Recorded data
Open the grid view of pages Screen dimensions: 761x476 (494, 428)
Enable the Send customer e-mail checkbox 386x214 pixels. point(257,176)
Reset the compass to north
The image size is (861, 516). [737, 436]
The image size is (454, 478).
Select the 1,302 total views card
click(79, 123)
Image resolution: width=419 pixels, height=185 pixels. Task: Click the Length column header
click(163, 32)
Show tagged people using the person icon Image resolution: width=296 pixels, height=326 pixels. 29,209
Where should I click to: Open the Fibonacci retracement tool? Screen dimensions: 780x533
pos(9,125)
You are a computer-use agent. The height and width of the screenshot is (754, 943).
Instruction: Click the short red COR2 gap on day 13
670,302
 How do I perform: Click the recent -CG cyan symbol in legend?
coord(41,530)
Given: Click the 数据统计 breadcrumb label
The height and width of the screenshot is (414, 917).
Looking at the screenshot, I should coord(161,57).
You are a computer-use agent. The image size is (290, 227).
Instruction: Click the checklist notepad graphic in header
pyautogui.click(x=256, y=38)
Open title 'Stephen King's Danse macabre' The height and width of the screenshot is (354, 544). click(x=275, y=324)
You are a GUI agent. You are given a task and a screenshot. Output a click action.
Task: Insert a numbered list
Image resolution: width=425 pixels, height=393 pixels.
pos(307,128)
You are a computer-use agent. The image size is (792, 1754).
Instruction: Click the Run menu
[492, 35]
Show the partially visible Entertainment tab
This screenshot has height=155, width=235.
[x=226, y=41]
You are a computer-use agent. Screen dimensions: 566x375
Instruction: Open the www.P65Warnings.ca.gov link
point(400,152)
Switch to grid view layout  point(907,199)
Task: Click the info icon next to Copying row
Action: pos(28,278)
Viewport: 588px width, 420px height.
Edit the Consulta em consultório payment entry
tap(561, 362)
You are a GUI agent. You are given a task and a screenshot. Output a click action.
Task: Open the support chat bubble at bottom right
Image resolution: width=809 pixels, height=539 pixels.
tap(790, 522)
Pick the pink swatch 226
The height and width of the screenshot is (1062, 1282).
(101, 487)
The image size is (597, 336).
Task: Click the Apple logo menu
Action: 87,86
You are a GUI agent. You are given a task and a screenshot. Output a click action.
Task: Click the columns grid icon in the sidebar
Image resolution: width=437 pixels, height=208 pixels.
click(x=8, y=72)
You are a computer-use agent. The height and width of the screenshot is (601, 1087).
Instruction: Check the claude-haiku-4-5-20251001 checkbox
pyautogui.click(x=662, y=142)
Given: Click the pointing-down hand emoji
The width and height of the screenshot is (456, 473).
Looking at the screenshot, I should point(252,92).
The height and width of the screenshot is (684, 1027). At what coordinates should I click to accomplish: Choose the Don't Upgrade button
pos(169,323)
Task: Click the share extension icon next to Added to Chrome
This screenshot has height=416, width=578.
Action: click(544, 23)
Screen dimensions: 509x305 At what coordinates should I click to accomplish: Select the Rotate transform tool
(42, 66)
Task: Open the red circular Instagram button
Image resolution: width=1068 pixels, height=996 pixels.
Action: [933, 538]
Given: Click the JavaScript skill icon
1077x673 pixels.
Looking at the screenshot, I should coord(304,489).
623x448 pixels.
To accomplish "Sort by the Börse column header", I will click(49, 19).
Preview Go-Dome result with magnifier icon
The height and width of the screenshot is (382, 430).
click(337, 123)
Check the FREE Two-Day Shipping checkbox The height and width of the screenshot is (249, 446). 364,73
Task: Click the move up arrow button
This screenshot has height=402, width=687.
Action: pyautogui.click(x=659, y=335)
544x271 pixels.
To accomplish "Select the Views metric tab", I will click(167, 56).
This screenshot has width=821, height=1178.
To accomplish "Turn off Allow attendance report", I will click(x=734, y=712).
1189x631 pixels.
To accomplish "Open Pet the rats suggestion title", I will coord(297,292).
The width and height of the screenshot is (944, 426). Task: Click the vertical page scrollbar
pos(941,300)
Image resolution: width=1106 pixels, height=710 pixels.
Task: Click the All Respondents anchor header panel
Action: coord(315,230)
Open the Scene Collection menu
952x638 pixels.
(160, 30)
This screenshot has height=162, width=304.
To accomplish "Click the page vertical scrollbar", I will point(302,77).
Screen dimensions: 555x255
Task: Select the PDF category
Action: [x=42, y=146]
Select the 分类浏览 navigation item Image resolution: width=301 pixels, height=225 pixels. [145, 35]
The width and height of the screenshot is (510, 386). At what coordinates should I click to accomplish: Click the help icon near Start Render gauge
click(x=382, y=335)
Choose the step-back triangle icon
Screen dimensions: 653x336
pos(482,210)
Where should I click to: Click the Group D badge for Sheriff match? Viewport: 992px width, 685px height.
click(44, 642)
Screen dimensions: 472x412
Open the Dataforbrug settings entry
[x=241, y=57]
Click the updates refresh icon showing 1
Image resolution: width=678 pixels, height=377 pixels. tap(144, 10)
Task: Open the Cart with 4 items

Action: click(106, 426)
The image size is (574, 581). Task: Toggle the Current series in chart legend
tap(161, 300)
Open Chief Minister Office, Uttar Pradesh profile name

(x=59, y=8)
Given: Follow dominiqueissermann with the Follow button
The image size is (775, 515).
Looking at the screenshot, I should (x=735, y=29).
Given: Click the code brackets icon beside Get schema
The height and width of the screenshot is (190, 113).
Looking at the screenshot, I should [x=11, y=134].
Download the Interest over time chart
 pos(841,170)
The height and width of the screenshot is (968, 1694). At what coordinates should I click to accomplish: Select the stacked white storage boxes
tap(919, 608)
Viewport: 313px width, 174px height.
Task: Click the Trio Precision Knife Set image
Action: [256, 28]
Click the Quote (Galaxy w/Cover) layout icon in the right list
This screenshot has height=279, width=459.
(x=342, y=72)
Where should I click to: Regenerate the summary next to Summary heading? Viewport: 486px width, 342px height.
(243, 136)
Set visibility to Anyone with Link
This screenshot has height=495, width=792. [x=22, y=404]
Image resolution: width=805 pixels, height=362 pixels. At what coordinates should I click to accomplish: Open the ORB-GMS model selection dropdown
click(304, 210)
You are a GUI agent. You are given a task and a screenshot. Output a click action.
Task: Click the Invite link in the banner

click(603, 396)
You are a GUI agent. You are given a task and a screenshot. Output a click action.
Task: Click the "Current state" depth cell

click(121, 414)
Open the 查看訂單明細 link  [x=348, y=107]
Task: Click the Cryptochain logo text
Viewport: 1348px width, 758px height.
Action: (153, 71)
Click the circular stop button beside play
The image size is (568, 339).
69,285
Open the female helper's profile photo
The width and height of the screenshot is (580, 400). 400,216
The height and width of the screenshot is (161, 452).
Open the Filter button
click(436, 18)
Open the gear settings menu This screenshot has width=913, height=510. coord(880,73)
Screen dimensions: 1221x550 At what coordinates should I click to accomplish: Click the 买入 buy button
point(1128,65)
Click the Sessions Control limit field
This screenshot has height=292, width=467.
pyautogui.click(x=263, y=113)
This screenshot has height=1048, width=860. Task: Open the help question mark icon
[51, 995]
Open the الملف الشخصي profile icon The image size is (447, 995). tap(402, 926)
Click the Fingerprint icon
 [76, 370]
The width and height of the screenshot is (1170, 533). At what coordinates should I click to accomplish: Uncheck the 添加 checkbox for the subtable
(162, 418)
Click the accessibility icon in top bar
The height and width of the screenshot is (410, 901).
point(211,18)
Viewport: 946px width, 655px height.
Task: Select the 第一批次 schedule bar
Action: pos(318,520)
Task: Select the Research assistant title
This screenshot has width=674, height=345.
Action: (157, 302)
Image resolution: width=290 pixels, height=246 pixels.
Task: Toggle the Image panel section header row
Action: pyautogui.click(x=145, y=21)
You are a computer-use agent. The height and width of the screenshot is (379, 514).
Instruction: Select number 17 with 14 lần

# Problem
An exact copy of the lines above between the line holding "544x271 pixels." and the line holding "This screenshot has height=162, width=304.", inclusive, is the whole answer.

# Your solution
544x271 pixels.
To accomplish "Select the Views metric tab", I will click(167, 56).
This screenshot has width=821, height=1178.
To accomplish "Turn off Allow attendance report", I will click(x=734, y=712).
1189x631 pixels.
To accomplish "Open Pet the rats suggestion title", I will coord(297,292).
The width and height of the screenshot is (944, 426). Task: Click the vertical page scrollbar
pos(941,300)
Image resolution: width=1106 pixels, height=710 pixels.
Task: Click the All Respondents anchor header panel
Action: coord(315,230)
Open the Scene Collection menu
952x638 pixels.
(160, 30)
This screenshot has height=162, width=304.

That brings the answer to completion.